Task directions: Output each non-blank line of the material as one string in a JSON list, omitting the pictures.

Exercise materials:
++++
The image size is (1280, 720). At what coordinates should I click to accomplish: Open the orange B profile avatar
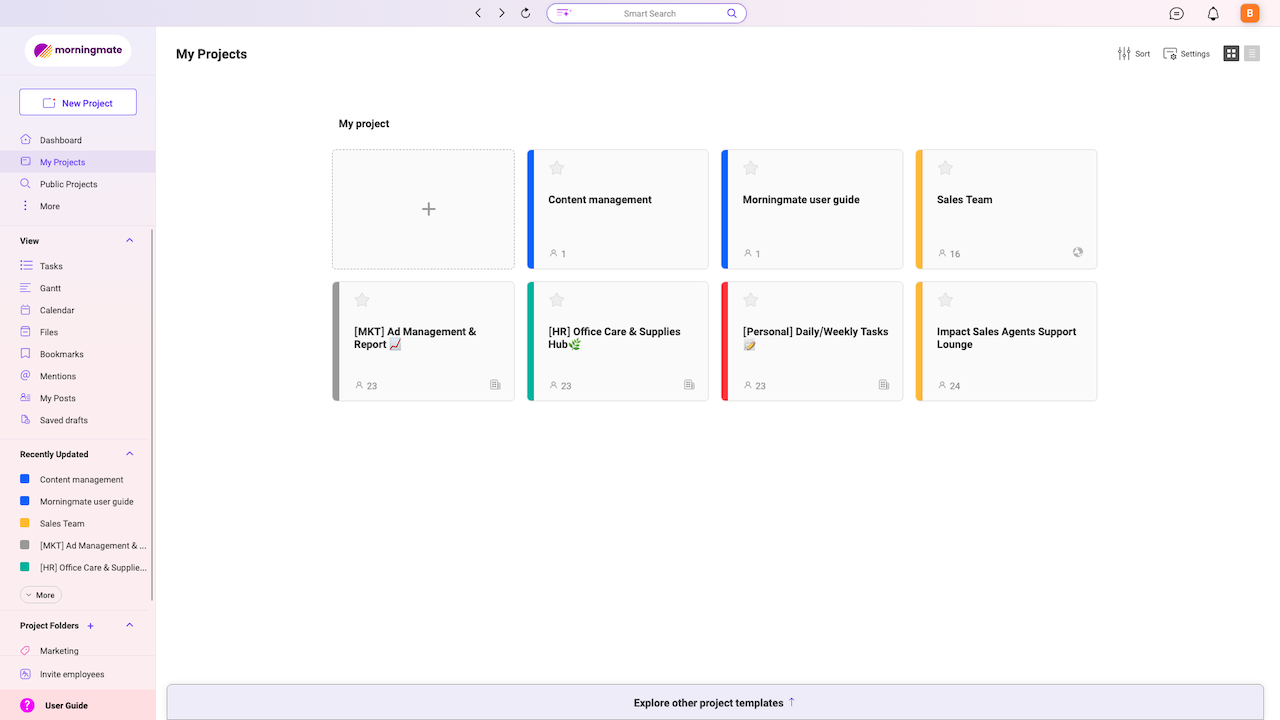click(1249, 13)
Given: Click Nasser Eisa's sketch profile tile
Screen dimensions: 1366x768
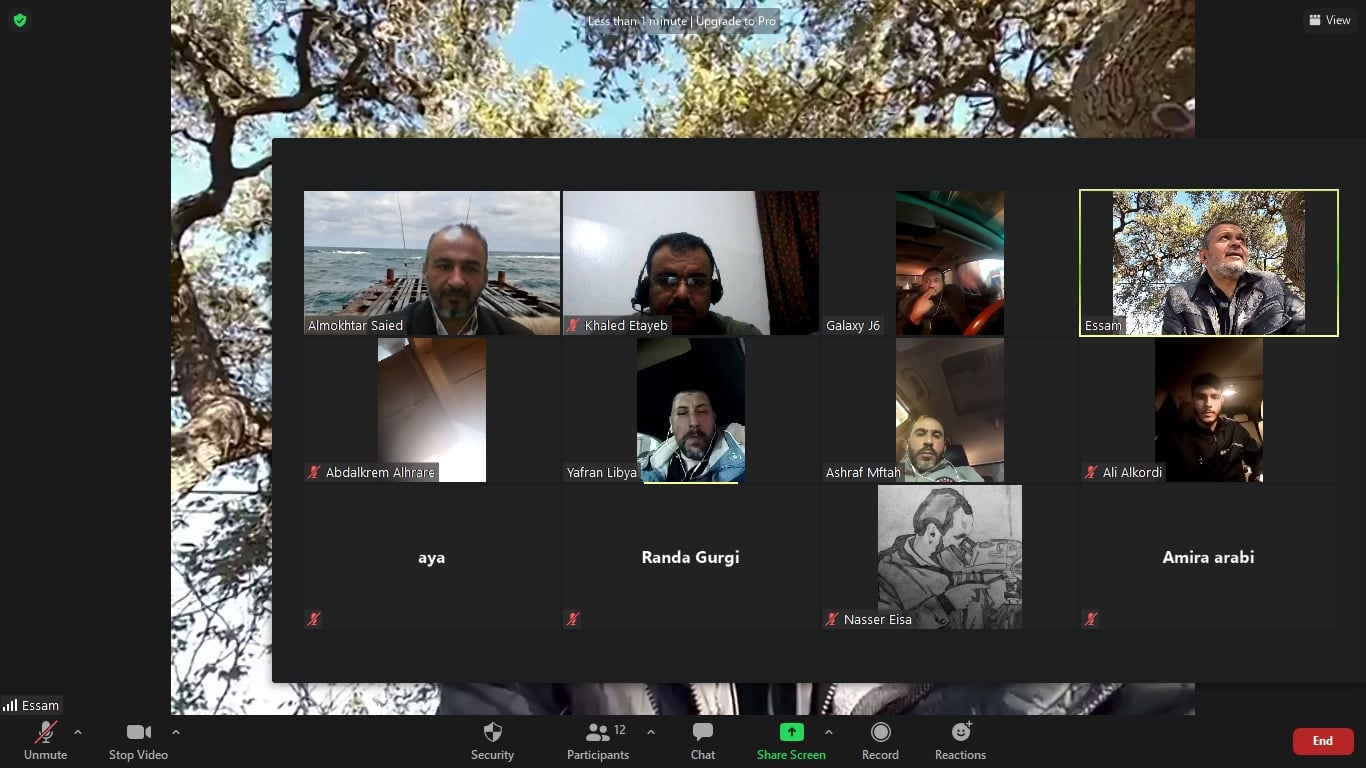Looking at the screenshot, I should [949, 556].

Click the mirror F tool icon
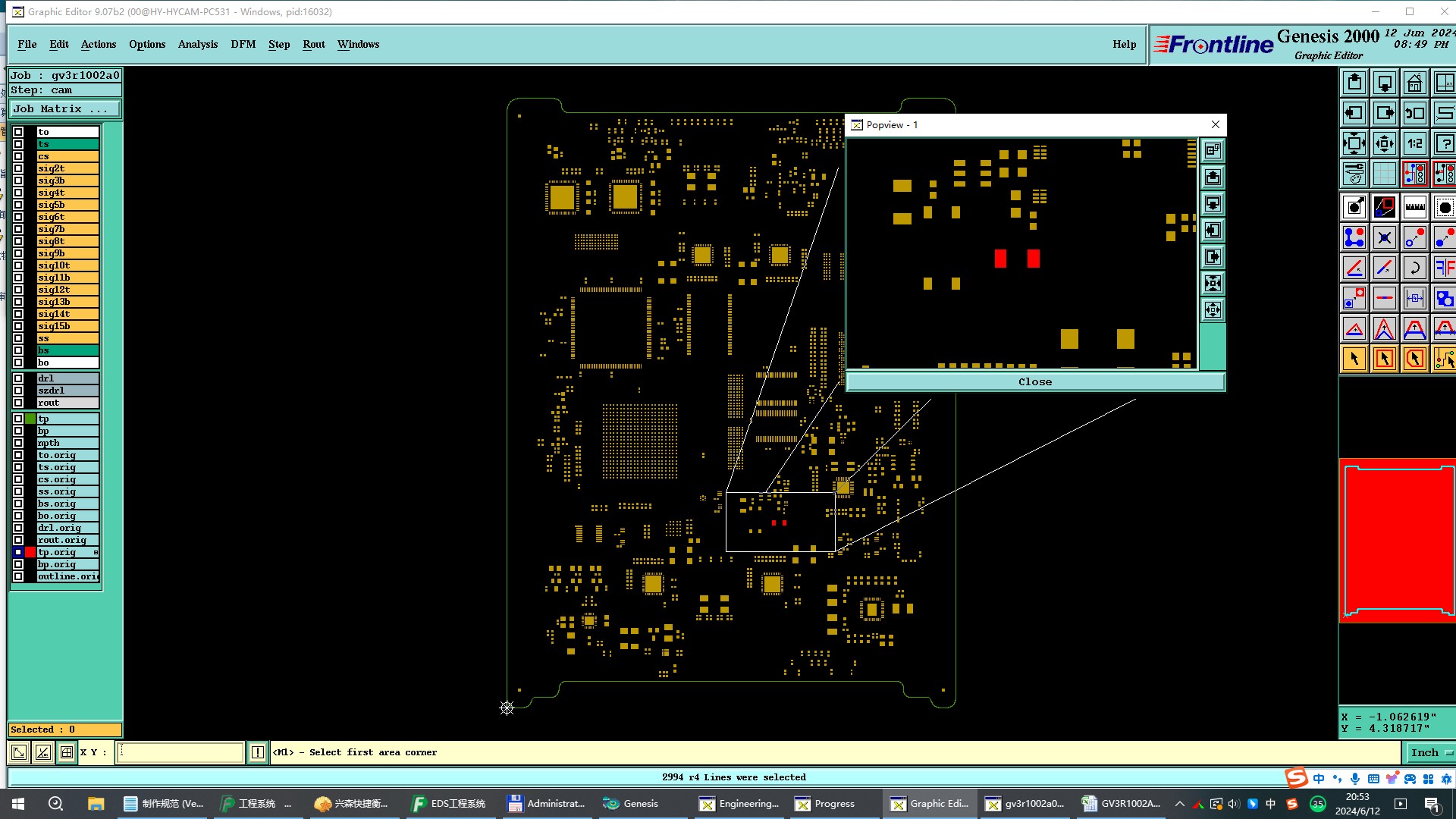[x=1444, y=268]
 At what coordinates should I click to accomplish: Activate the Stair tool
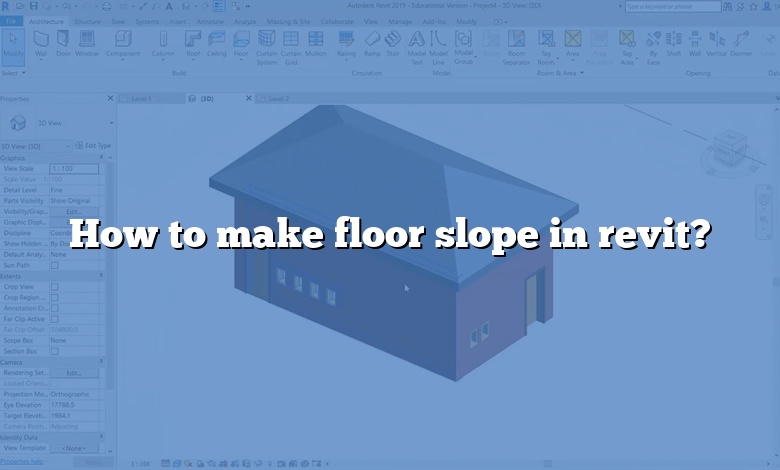[392, 43]
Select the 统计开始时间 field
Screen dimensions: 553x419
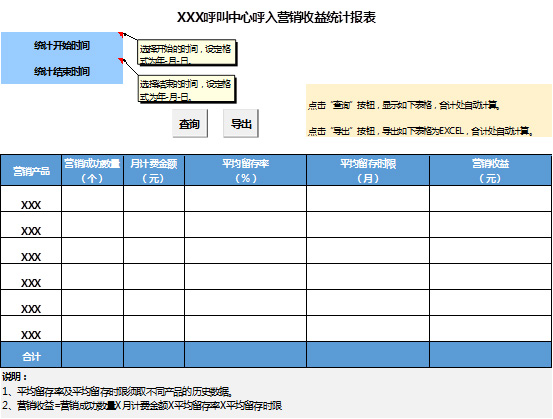[62, 45]
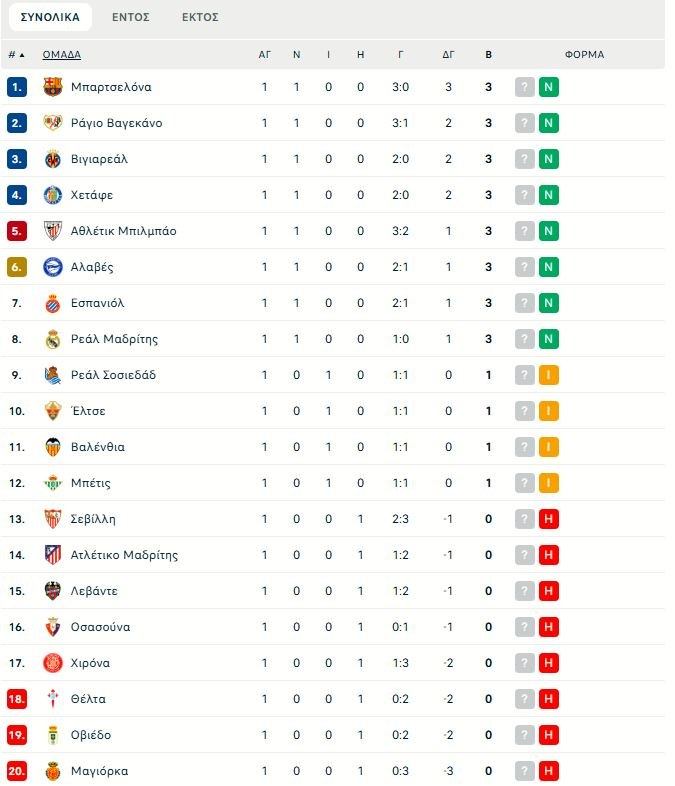Click Sevilla's red H form badge
The image size is (675, 786).
(548, 519)
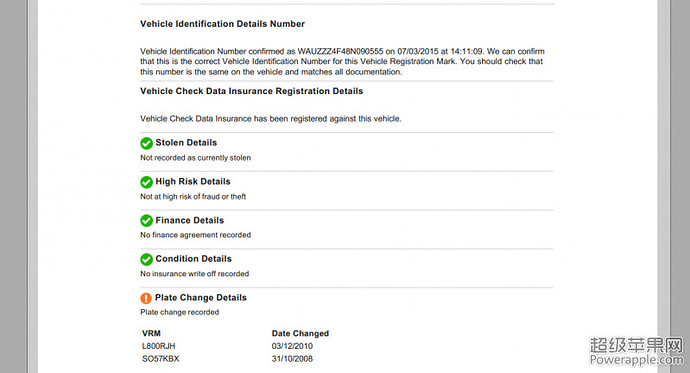
Task: Click the Finance Details heading
Action: 190,220
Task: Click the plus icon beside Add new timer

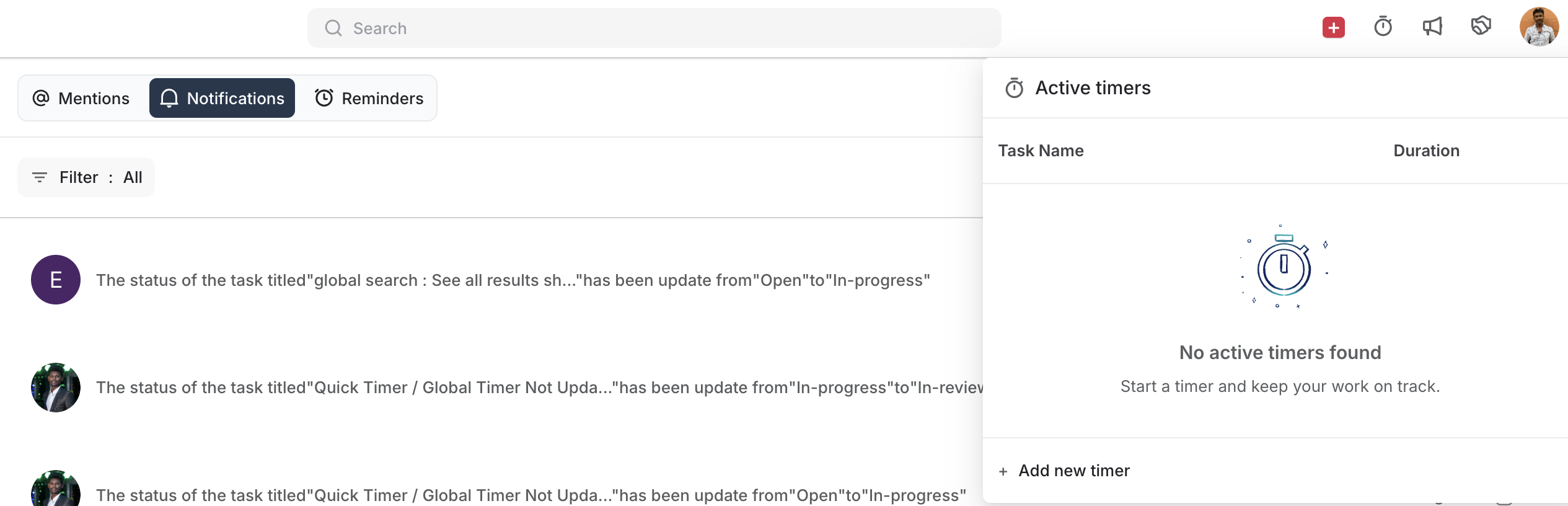Action: point(1003,472)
++++
Result of this exercise:
[
  "The image size is (1280, 720). At what coordinates should I click to accomplish: Open the orange B profile avatar",
  "click(1249, 13)",
  "Given: Click Nasser Eisa's sketch profile tile",
  "Screen dimensions: 1366x768",
  "Looking at the screenshot, I should [949, 556].",
  "Click the mirror F tool icon",
  "[x=1444, y=268]",
  " At what coordinates should I click to accomplish: Activate the Stair tool",
  "[392, 43]",
  "Select the 统计开始时间 field",
  "Screen dimensions: 553x419",
  "[62, 45]",
  "Click Sevilla's red H form badge",
  "The image size is (675, 786).",
  "(548, 519)",
  "Task: Click the Finance Details heading",
  "Action: 190,220",
  "Task: Click the plus icon beside Add new timer",
  "Action: point(1003,472)"
]